DIRECTIVE: Turn every line of the records below into one numbered list, and leave out the blank lines.

TASK INPUTS:
++++++++++++++++++++

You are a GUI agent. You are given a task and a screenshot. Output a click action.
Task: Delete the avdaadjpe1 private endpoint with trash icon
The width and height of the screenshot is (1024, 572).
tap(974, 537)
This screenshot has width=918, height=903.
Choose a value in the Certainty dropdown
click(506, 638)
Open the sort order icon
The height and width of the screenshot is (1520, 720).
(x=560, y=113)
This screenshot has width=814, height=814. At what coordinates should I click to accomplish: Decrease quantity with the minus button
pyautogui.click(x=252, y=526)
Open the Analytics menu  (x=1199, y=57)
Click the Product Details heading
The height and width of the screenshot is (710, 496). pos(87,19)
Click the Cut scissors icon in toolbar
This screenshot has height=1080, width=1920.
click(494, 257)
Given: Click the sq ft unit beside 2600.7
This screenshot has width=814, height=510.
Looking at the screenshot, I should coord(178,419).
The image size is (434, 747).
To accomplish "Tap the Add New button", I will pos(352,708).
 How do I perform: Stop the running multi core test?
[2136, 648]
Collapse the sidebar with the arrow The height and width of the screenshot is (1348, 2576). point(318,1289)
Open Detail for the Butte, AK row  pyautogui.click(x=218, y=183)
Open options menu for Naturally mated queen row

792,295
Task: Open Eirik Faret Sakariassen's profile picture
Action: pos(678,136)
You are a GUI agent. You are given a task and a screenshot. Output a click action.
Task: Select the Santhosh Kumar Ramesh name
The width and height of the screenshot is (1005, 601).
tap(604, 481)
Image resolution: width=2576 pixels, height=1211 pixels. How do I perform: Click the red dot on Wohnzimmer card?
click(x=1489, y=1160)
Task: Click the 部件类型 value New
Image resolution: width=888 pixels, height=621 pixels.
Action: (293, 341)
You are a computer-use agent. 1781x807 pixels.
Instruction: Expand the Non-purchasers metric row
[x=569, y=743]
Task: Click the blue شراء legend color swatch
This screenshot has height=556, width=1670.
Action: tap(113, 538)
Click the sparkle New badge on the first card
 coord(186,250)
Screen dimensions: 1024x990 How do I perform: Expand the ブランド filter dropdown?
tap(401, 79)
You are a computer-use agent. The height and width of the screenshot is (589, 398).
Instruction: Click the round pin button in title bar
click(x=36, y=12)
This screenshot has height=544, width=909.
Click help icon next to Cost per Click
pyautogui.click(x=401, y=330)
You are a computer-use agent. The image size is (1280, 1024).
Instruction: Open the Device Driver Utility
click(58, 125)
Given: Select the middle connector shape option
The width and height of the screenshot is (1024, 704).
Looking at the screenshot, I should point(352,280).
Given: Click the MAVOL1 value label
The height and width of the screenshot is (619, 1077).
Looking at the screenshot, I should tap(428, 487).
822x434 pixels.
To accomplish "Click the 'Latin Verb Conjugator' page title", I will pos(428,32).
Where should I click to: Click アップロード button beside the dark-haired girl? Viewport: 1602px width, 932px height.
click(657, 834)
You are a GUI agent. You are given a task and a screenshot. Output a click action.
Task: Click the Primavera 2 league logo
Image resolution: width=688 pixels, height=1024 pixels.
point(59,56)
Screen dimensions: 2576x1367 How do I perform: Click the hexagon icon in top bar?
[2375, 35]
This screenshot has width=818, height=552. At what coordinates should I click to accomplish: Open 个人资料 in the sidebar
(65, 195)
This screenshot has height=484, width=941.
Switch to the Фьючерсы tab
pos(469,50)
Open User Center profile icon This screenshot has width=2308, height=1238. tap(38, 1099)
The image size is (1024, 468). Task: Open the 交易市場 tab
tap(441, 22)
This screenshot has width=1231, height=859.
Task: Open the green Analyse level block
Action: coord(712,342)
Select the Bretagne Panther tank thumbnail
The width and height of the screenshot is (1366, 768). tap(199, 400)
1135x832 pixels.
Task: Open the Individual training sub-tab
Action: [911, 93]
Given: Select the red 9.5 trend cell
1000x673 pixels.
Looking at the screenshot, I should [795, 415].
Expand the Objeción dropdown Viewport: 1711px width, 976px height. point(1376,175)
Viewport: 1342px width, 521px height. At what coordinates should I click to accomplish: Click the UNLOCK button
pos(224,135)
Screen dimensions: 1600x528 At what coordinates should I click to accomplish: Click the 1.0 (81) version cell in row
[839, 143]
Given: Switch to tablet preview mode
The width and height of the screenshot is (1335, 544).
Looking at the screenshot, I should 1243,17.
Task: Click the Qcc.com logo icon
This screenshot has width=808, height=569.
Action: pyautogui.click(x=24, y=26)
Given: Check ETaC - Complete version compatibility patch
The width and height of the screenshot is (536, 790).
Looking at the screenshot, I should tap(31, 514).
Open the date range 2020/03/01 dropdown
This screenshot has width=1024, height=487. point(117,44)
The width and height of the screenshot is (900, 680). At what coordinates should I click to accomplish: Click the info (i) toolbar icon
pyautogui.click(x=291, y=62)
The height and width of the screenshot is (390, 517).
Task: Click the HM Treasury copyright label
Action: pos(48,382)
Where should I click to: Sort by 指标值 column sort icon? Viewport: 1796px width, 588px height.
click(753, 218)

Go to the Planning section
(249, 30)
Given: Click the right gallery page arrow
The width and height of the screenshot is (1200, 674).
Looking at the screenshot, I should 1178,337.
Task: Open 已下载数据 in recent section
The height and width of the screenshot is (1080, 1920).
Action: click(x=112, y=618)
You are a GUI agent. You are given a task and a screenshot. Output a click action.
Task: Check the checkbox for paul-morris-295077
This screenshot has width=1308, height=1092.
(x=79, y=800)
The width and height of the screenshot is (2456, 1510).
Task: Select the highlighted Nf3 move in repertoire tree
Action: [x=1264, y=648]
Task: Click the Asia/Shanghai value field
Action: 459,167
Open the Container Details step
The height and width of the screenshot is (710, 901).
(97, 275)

++++++++++++++++++++

SOLVED EXERCISE:
1. You are a GUI agent. You are given a task and a screenshot. Output a click action.
2. Task: Delete the avdaadjpe1 private endpoint with trash icon
3. The width and height of the screenshot is (1024, 572).
4. tap(974, 537)
5. This screenshot has width=918, height=903.
6. Choose a value in the Certainty dropdown
7. click(506, 638)
8. Open the sort order icon
9. The height and width of the screenshot is (1520, 720).
10. (x=560, y=113)
11. This screenshot has width=814, height=814. At what coordinates should I click to accomplish: Decrease quantity with the minus button
12. pyautogui.click(x=252, y=526)
13. Open the Analytics menu  (x=1199, y=57)
14. Click the Product Details heading
15. The height and width of the screenshot is (710, 496). pos(87,19)
16. Click the Cut scissors icon in toolbar
17. This screenshot has height=1080, width=1920.
18. click(494, 257)
19. Given: Click the sq ft unit beside 2600.7
20. This screenshot has width=814, height=510.
21. Looking at the screenshot, I should coord(178,419).
22. The image size is (434, 747).
23. To accomplish "Tap the Add New button", I will pos(352,708).
24.  How do I perform: Stop the running multi core test?
25. [2136, 648]
26. Collapse the sidebar with the arrow The height and width of the screenshot is (1348, 2576). point(318,1289)
27. Open Detail for the Butte, AK row  pyautogui.click(x=218, y=183)
28. Open options menu for Naturally mated queen row
29. 792,295
30. Task: Open Eirik Faret Sakariassen's profile picture
31. Action: pos(678,136)
32. You are a GUI agent. You are given a task and a screenshot. Output a click action.
33. Task: Select the Santhosh Kumar Ramesh name
34. The width and height of the screenshot is (1005, 601).
35. tap(604, 481)
36. Image resolution: width=2576 pixels, height=1211 pixels. How do I perform: Click the red dot on Wohnzimmer card?
37. click(x=1489, y=1160)
38. Task: Click the 部件类型 value New
39. Image resolution: width=888 pixels, height=621 pixels.
40. Action: (293, 341)
41. You are a computer-use agent. 1781x807 pixels.
42. Instruction: Expand the Non-purchasers metric row
43. [x=569, y=743]
44. Task: Click the blue شراء legend color swatch
45. This screenshot has height=556, width=1670.
46. Action: tap(113, 538)
47. Click the sparkle New badge on the first card
48.  coord(186,250)
49. Screen dimensions: 1024x990 How do I perform: Expand the ブランド filter dropdown?
50. tap(401, 79)
51. You are a computer-use agent. The height and width of the screenshot is (589, 398).
52. Instruction: Click the round pin button in title bar
53. click(x=36, y=12)
54. This screenshot has height=544, width=909.
55. Click help icon next to Cost per Click
56. pyautogui.click(x=401, y=330)
57. You are a computer-use agent. The image size is (1280, 1024).
58. Instruction: Open the Device Driver Utility
59. click(58, 125)
60. Given: Select the middle connector shape option
61. The width and height of the screenshot is (1024, 704).
62. Looking at the screenshot, I should point(352,280).
63. Given: Click the MAVOL1 value label
64. The height and width of the screenshot is (619, 1077).
65. Looking at the screenshot, I should tap(428, 487).
66. 822x434 pixels.
67. To accomplish "Click the 'Latin Verb Conjugator' page title", I will pos(428,32).
68. Where should I click to: Click アップロード button beside the dark-haired girl? Viewport: 1602px width, 932px height.
69. click(657, 834)
70. You are a GUI agent. You are given a task and a screenshot. Output a click action.
71. Task: Click the Primavera 2 league logo
72. Image resolution: width=688 pixels, height=1024 pixels.
73. point(59,56)
74. Screen dimensions: 2576x1367 How do I perform: Click the hexagon icon in top bar?
75. [2375, 35]
76. This screenshot has width=818, height=552. At what coordinates should I click to accomplish: Open 个人资料 in the sidebar
77. (65, 195)
78. This screenshot has height=484, width=941.
79. Switch to the Фьючерсы tab
80. pos(469,50)
81. Open User Center profile icon This screenshot has width=2308, height=1238. tap(38, 1099)
82. The image size is (1024, 468). Task: Open the 交易市場 tab
83. tap(441, 22)
84. This screenshot has width=1231, height=859.
85. Task: Open the green Analyse level block
86. Action: coord(712,342)
87. Select the Bretagne Panther tank thumbnail
88. The width and height of the screenshot is (1366, 768). tap(199, 400)
89. 1135x832 pixels.
90. Task: Open the Individual training sub-tab
91. Action: [911, 93]
92. Given: Select the red 9.5 trend cell
93. 1000x673 pixels.
94. Looking at the screenshot, I should [795, 415].
95. Expand the Objeción dropdown Viewport: 1711px width, 976px height. point(1376,175)
96. Viewport: 1342px width, 521px height. At what coordinates should I click to accomplish: Click the UNLOCK button
97. pos(224,135)
98. Screen dimensions: 1600x528 At what coordinates should I click to accomplish: Click the 1.0 (81) version cell in row
99. [839, 143]
100. Given: Switch to tablet preview mode
101. The width and height of the screenshot is (1335, 544).
102. Looking at the screenshot, I should 1243,17.
103. Task: Click the Qcc.com logo icon
104. This screenshot has width=808, height=569.
105. Action: pyautogui.click(x=24, y=26)
106. Given: Check ETaC - Complete version compatibility patch
107. The width and height of the screenshot is (536, 790).
108. Looking at the screenshot, I should tap(31, 514).
109. Open the date range 2020/03/01 dropdown
110. This screenshot has width=1024, height=487. point(117,44)
111. The width and height of the screenshot is (900, 680). At what coordinates should I click to accomplish: Click the info (i) toolbar icon
112. pyautogui.click(x=291, y=62)
113. The height and width of the screenshot is (390, 517).
114. Task: Click the HM Treasury copyright label
115. Action: pos(48,382)
116. Where should I click to: Sort by 指标值 column sort icon? Viewport: 1796px width, 588px height.
117. click(753, 218)
118. Go to the Planning section
119. (249, 30)
120. Given: Click the right gallery page arrow
121. The width and height of the screenshot is (1200, 674).
122. Looking at the screenshot, I should 1178,337.
123. Task: Open 已下载数据 in recent section
124. The height and width of the screenshot is (1080, 1920).
125. Action: click(x=112, y=618)
126. You are a GUI agent. You are given a task and a screenshot. Output a click action.
127. Task: Check the checkbox for paul-morris-295077
128. This screenshot has width=1308, height=1092.
129. (x=79, y=800)
130. The width and height of the screenshot is (2456, 1510).
131. Task: Select the highlighted Nf3 move in repertoire tree
132. Action: [x=1264, y=648]
133. Task: Click the Asia/Shanghai value field
134. Action: 459,167
135. Open the Container Details step
136. The height and width of the screenshot is (710, 901).
137. (97, 275)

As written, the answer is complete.